Le rayon téléphonie du magasin materiel.net
Une démarche sensiblement similaire à celle de son concurrent LDLC. Le site lyonnais, qui signe un spectaculaire retour depuis deux ans, s’est lancé dans un ambitieux projet d’ouvertures en franchise. Et alors que de nombreuses enseignes ont baissé le rideau dans le secteur depuis quelques années (Surcouf, PC City...), LDLC y croit. "Il est vrai qu’on a beaucoup entendu parler de fermetures sur ce secteur, mais pour nous, c’est le modèle économique des enseignes qui n’était pas le bon, pas le fait d’avoir des magasins, explique Olivier de la Clergerie, le directeur général du groupe et frère du fondateur Laurent de la Clergerie. Nos boutiques feront 150 m² et proposeront de 1000 à 1200 références. Notre objectif est d’en faire un relais multicanal avec notre site."
Au tour d'Amazon ?
Des frenchies très multicanal qui pourraient donner des idées aux géants du secteur. À commencer par Amazon. Après la vraie fausse annonce d’une ouverture à New York, l’américain serait tenté par une présence physique. Bien sûr, on est ici dans une autre dimension que materiel.net ou LDLC mais la logique est au final la même. Ainsi, depuis la banqueroute du distributeur américain de produits high-tech RadioShack, les rumeurs d’un rachat d’une partie des boutiques par Amazon sont persistantes. Le numéro 1 mondial de l'e-commerce pourrait ainsi raheter une partie des 1600 boutiques de l’enseigne qui n’ont pas été reprises par l’opérateur local Sprint. Selon le magazine "Forbes", Amazon aurait même tout intérêt à le faire et ce pour plusieurs raisons:
-Logistique: une présence physique sur tout le territoire accentuerait encore plus sa réactivité dans la livraison.
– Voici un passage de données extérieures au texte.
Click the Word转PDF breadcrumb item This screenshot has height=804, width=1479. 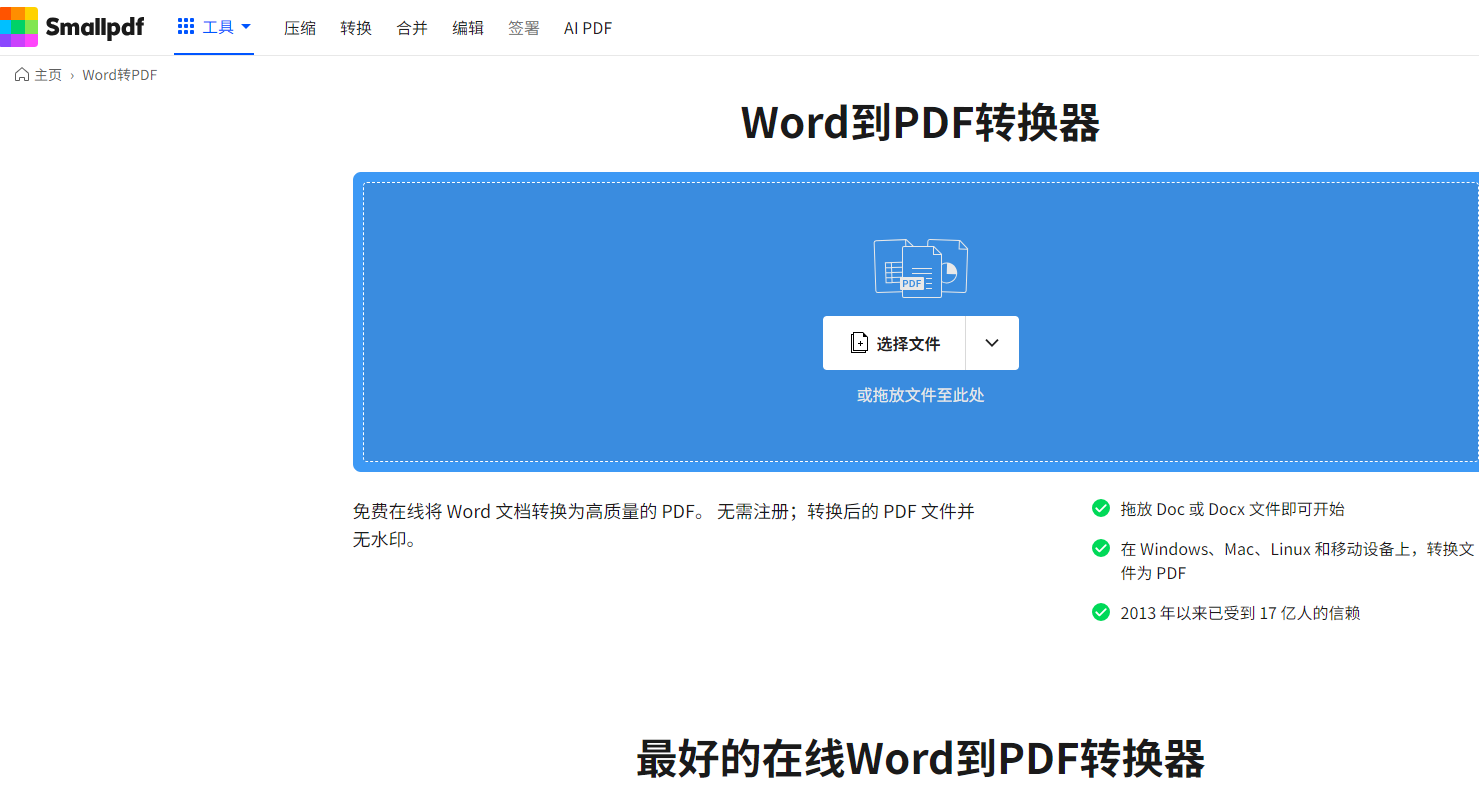pos(120,75)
-Commerciale: Amazon disposerait d’emplacements pour montrer ses propres produits que sont les Kindle, boitiers télé et autres tablettes. Ce qui a fait, en gros, le succès d’Apple depuis dix ans
-Marketing: la présence de magasins Amazon à tous les coins de rue permettrait encore au site de renforcer son poids dans l’inconscient des consommateurs comme la référence de l’achat en ligne
-Service: Comme LDLC et materiel.net, Amazon gagnerait grandement en image de marque en proposant un SAV efficace, du conseil d’achat et des possibilités de retrait en boutique.
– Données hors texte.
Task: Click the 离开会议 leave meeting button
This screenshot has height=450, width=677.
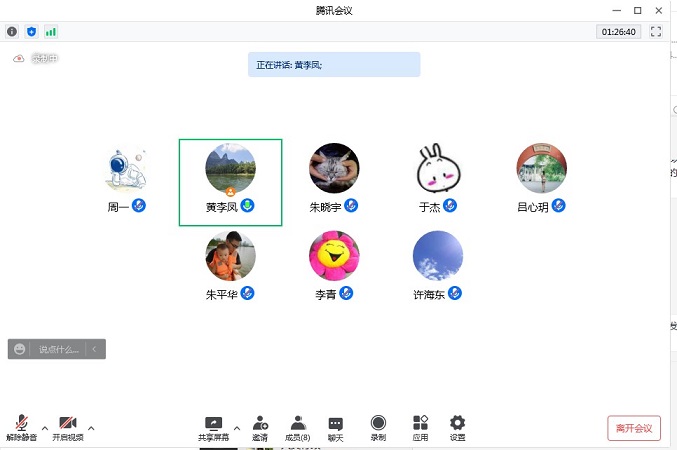Action: (x=634, y=428)
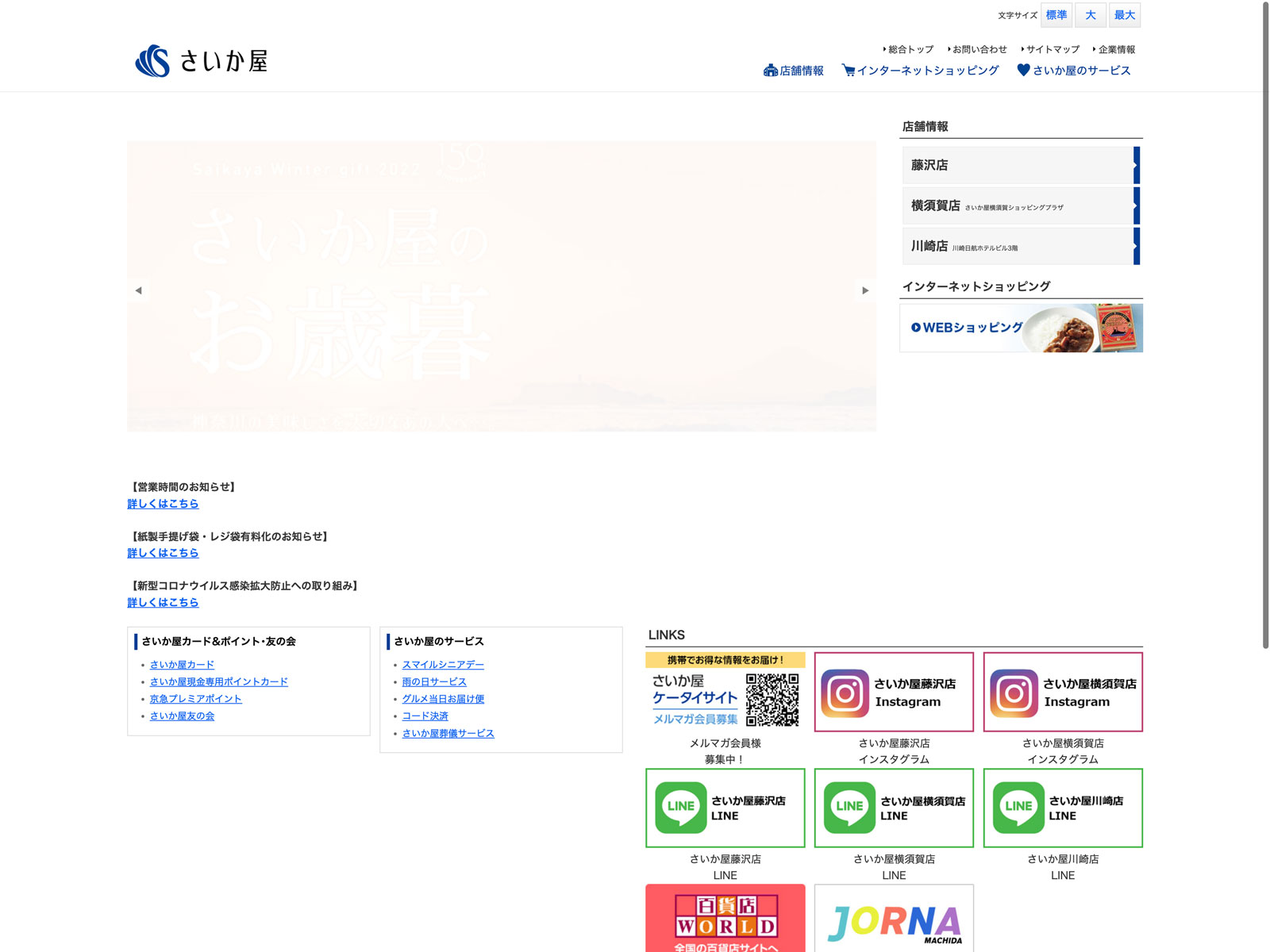Screen dimensions: 1270x952
Task: Open さいか屋のサービス heart icon link
Action: pos(1074,71)
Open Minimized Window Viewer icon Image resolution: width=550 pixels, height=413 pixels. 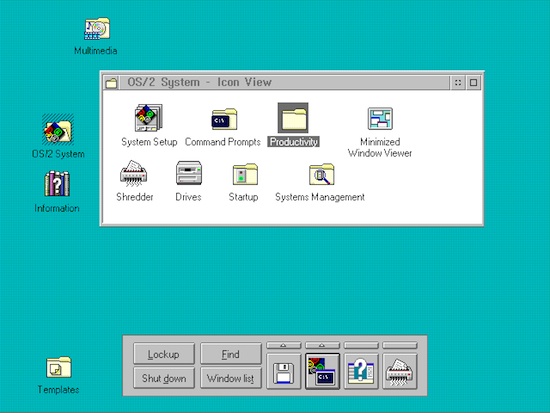tap(380, 119)
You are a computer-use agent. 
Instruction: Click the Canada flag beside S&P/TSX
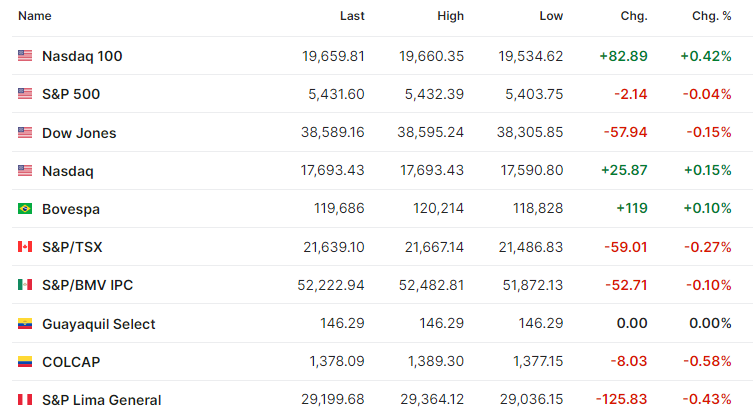pos(25,247)
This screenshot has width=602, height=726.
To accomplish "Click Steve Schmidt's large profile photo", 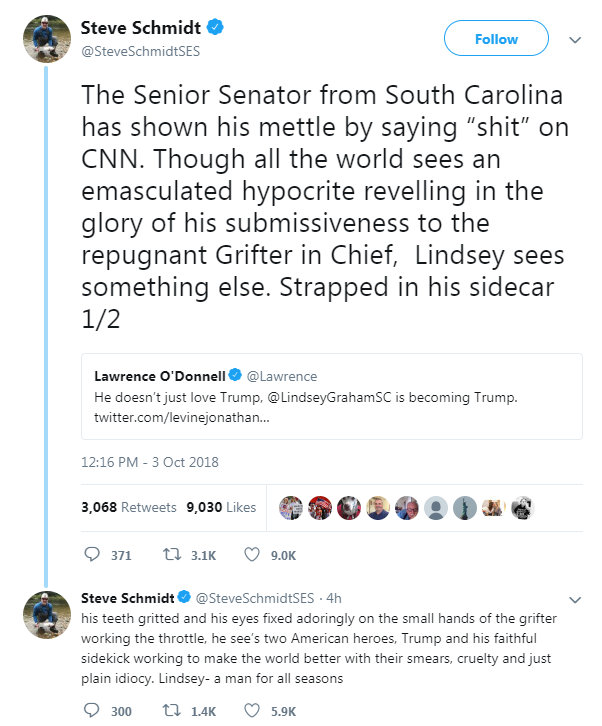I will point(45,40).
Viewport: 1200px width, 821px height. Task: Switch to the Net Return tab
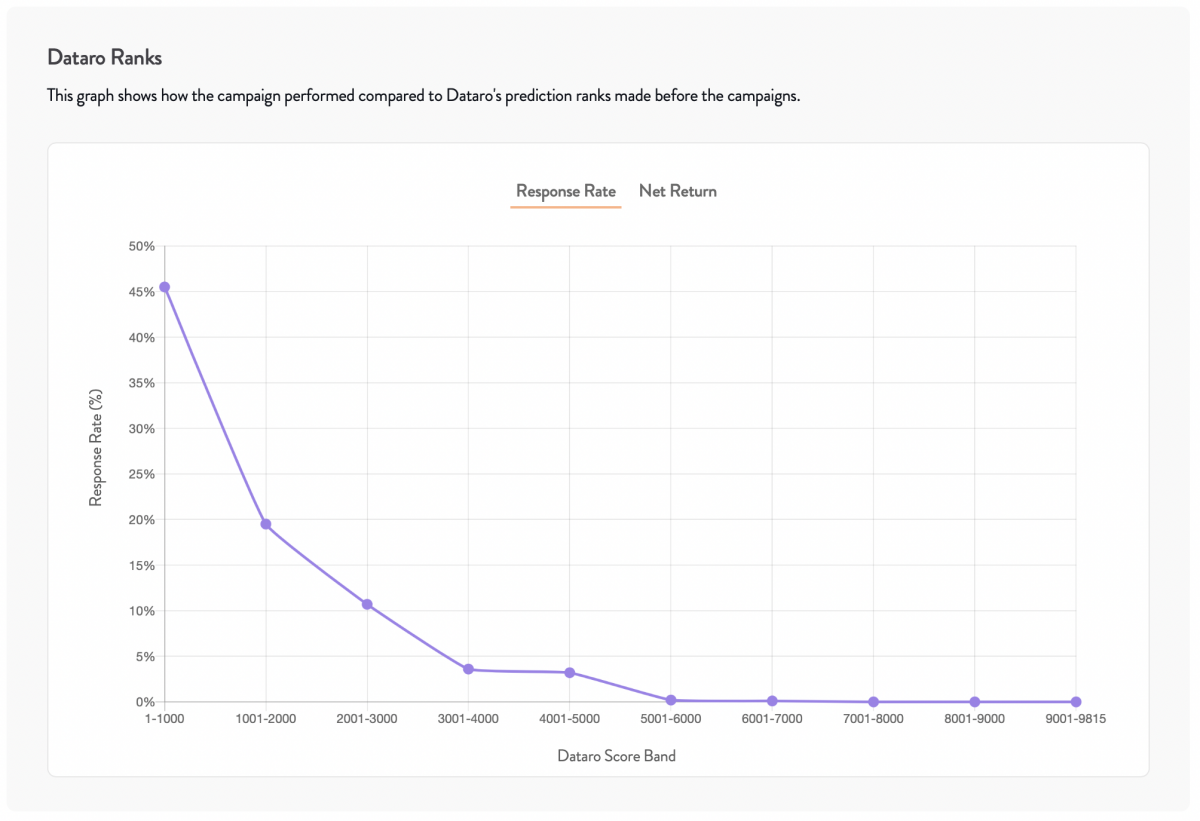point(678,191)
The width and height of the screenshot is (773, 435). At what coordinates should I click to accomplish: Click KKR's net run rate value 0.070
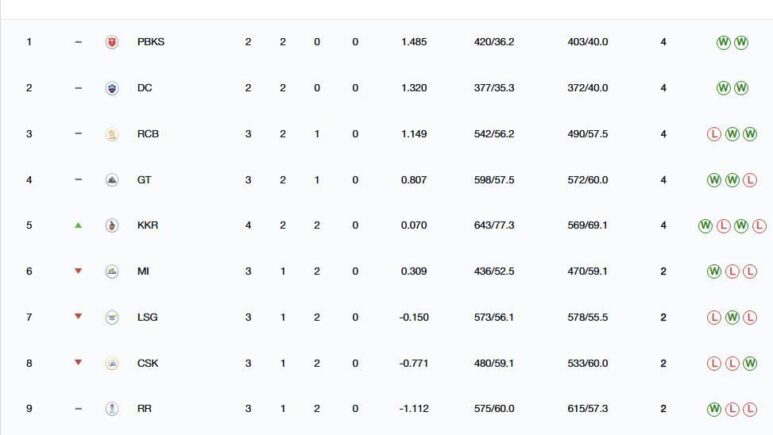(x=414, y=226)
Si Amazon s’était montré jusqu’à présent réfractaire à une telle présence physique, c’était notamment dû à sa politique en matière fiscale. La société basée à Seattle, dans l’État de Washington, y est très faiblement taxée. Avec des boutiques dans tous les États, ce ne serait plus le cas. Mais avec la mise en place de la « loi Amazon » aux États-Unis en 2013, l’avantage fiscal du géant américain soumis à une TVA locale n’existe presque plus. L’occasion de passer au magasin.